Last week, social media titan Facebook announced that it would be embarking on an ambitious new advertising strategy, designed to fully transition prime time advertising from television to social media. Facebook will begin selling 15-second video spots for advertisers to showcase products on their social network sometime later this year.
This move would give advertisers the ability to target Facebook’s approximately 1.15 billion users directly, either through advertisements embedded into their News Feeds in a manner reminiscent of friend updates, or through a video that all users would have to watch before accessing their accounts. Facebook founder and CEO Mark Zuckerberg has not yet announced which of these two formats the company will use.

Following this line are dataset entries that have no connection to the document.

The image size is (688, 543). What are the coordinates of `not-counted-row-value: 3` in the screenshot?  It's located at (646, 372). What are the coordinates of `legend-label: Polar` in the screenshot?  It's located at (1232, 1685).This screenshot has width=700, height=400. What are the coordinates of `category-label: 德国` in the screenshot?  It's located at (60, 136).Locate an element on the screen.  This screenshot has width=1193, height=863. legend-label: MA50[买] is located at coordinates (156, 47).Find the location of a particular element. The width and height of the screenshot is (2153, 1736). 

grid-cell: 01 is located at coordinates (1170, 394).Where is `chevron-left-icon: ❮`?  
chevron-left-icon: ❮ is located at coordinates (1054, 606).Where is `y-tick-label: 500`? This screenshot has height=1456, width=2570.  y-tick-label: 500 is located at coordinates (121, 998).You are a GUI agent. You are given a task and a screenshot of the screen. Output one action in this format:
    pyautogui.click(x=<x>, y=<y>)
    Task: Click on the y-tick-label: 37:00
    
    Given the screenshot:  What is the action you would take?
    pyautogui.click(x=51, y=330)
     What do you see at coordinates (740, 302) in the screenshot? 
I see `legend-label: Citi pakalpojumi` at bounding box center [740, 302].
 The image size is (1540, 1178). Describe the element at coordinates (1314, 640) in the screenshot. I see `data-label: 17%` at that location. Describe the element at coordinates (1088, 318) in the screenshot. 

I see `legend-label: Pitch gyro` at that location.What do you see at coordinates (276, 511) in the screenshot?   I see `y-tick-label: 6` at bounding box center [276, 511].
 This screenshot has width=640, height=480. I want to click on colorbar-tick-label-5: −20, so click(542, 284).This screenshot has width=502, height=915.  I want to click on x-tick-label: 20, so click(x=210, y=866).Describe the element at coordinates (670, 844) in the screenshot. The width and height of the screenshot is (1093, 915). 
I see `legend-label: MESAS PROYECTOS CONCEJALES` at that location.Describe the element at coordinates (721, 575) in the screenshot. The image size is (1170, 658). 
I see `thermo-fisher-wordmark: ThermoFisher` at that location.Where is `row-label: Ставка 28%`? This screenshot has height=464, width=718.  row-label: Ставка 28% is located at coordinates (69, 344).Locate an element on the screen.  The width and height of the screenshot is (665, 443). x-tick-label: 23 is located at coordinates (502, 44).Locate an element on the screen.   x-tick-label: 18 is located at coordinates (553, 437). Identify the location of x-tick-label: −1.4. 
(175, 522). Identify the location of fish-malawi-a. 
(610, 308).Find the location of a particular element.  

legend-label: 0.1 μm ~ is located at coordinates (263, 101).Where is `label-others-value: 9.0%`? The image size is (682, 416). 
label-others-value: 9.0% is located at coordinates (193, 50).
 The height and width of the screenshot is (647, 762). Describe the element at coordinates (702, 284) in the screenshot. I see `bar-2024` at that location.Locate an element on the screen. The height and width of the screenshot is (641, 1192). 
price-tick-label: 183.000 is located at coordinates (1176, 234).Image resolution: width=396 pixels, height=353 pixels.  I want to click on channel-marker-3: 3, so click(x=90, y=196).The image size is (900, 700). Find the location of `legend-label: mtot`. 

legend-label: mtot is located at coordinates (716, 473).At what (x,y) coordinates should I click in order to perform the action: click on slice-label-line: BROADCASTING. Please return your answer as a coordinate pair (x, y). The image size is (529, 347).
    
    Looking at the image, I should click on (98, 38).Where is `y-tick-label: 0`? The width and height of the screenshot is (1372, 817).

If the News Feed option is chosen, it is likely that users will see one ad for every 20 updates, which would comprise roughly five percent of a user’s entire News Feed. If Facebook chooses the log in option, the results would likely be similar to the model of pay wall advertising, in which readers looking to gain access to specific online content would have to watch a video beforehand.
Leading industry figures have met this news with varying degrees of skepticism. In a panel discussion hosted by The Today Show, Donny Deutsch, Chairman of Deutsch Inc., announced that this maneuver marked “the beginning of the end for Facebook.” He isn’t alone in this opinion. Many people, from industry pundits to simple site users, have articulated their intense disapproval of the new policy. Mr. Deutsch claims that the introduction of highly intrusive ads violates the fundamental purpose of a social network: bringing people and ideas together. By introducing outside advertisements, there is an inherent fragmentation of this experience, which many believe will detract from the overall user experience that Facebook offers.
However, this complaint may fall on deaf ears, simply due to the enormous revenue potential that it holds. Olivia Devereux, Tier10’s Media Director who happens to have 20 years of experience in strategic media buying, believes that the new policy has the potential to provide enormous gains for certain advertisers.
“It could make sense for national advertisers, depending on their demographic targets,” commented Devereux, “because it could potentially put them directly in front of the right people.”
However, Devereux also stresses that, despite the enormous advertising opportunity and potential revenue stream that could be generated by the site’s aforementioned 1.15 billion users, it could also turn many people off of Facebook.
“These modifications could damage Facebook’s appeal,” said Devereux. “However, we’ve put up with continued privacy invasions and policy changes from Facebook before, so opinions will largely reflect the level of integration that Facebook possesses in each user’s life. We’ll have to wait and see.”
Ultimately, Zuckerberg has declared that Facebook will be highly attentive to the reactions of users to the new policy. As the service has yet to be unveiled, it remains to be seen whether or not users will be able to adapt and live with it, or whether they will make their contempt for the service known by deactivating their accounts.